TASKS TO CARRY OUT —
• a. According to the article on working women and top positions, how many women did the Assocham study survey?
• b. From the article on working women and top positions, reproduce the passage starting at "Wednesday, January 16, 2008" and ending at "the metro cities.".
• c. Name every percentage figure that appears in the article on working women and top positions.

EXCERPT PROVIDED —
Wednesday, January 16, 2008


TOP MISS

Only 3.3 pc working women reach top positions, says a recent survey

Girls may fare better than boys in school, but when it comes to a career, their rise is hampered by the proverbial glass ceiling and only 3.3 per cent of the women make it to the top positions.

According to a study conducted by the business chamber Assocham, only 17.7 per cent women manage to reach the middle levels in their professions.

The study "Women Top in Education, Why Miss Top Positions" surveyed 1053 women in which 222 women were from rural India, 363 from the urban areas and 468 from the metro cities.

The largest segment of working women, 78.9 per cent, remained at the lowest working levels in their entire professional career.

The main obstacles which working women faced came from their own families, with 73 per cent saying their husbands were not supportive enough and family responsibilities stopped them from giving their best to their working life, according to the survey.

With a majority of men at the higher levels, women faced an increasing bias at the workplace as the male bosses did not give them the required approval and support compared to the male professionals, despite being better qualified.

"Despite performing better in the organisation, women receive less approval and recognition from male bosses and are slower to be promoted," the study said.

The result showed a unanimous dejection and despondency among the working women. The women also felt that the organisational culture at many institutions was exclusionary and did not support women's advancement, it added.

Fortytwo per cent working women felt that men had a better chance as they could stay late at work and do social networking and liaison which helped them in promotions.

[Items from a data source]
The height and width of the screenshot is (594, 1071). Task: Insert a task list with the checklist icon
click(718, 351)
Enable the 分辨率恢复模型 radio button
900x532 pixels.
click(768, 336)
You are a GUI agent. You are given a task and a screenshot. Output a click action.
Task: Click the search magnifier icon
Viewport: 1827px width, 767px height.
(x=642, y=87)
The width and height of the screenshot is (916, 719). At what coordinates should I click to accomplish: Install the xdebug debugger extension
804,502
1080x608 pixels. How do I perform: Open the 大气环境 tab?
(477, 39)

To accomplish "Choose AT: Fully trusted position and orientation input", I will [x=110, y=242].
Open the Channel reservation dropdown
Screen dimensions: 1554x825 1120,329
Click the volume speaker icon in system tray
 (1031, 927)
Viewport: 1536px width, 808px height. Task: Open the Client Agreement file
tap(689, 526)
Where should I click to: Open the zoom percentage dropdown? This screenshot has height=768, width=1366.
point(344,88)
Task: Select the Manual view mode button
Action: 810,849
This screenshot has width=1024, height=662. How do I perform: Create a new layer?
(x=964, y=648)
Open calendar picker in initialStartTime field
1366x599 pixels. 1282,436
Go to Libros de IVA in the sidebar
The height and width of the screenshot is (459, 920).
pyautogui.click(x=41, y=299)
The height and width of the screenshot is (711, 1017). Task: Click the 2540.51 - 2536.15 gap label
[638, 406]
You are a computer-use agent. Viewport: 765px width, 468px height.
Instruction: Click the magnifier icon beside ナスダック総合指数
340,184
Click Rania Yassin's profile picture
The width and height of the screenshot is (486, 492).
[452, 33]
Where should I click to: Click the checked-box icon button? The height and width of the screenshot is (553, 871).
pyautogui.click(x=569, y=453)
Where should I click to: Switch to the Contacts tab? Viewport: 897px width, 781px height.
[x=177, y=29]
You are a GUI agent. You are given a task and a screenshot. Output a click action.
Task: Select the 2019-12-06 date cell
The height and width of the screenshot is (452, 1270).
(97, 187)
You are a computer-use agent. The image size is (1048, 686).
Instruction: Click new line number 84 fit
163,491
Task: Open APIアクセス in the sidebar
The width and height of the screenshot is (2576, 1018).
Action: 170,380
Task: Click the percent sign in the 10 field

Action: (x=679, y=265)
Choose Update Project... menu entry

RESULTS IN ORDER —
• a. The study surveyed 1053 women.

• b.
Wednesday, January 16, 2008


TOP MISS

Only 3.3 pc working women reach top positions, says a recent survey

Girls may fare better than boys in school, but when it comes to a career, their rise is hampered by the proverbial glass ceiling and only 3.3 per cent of the women make it to the top positions.

According to a study conducted by the business chamber Assocham, only 17.7 per cent women manage to reach the middle levels in their professions.

The study "Women Top in Education, Why Miss Top Positions" surveyed 1053 women in which 222 women were from rural India, 363 from the urban areas and 468 from the metro cities.

• c.
3.3 per cent
17.7 per cent
78.9 per cent
73 per cent
Fortytwo per cent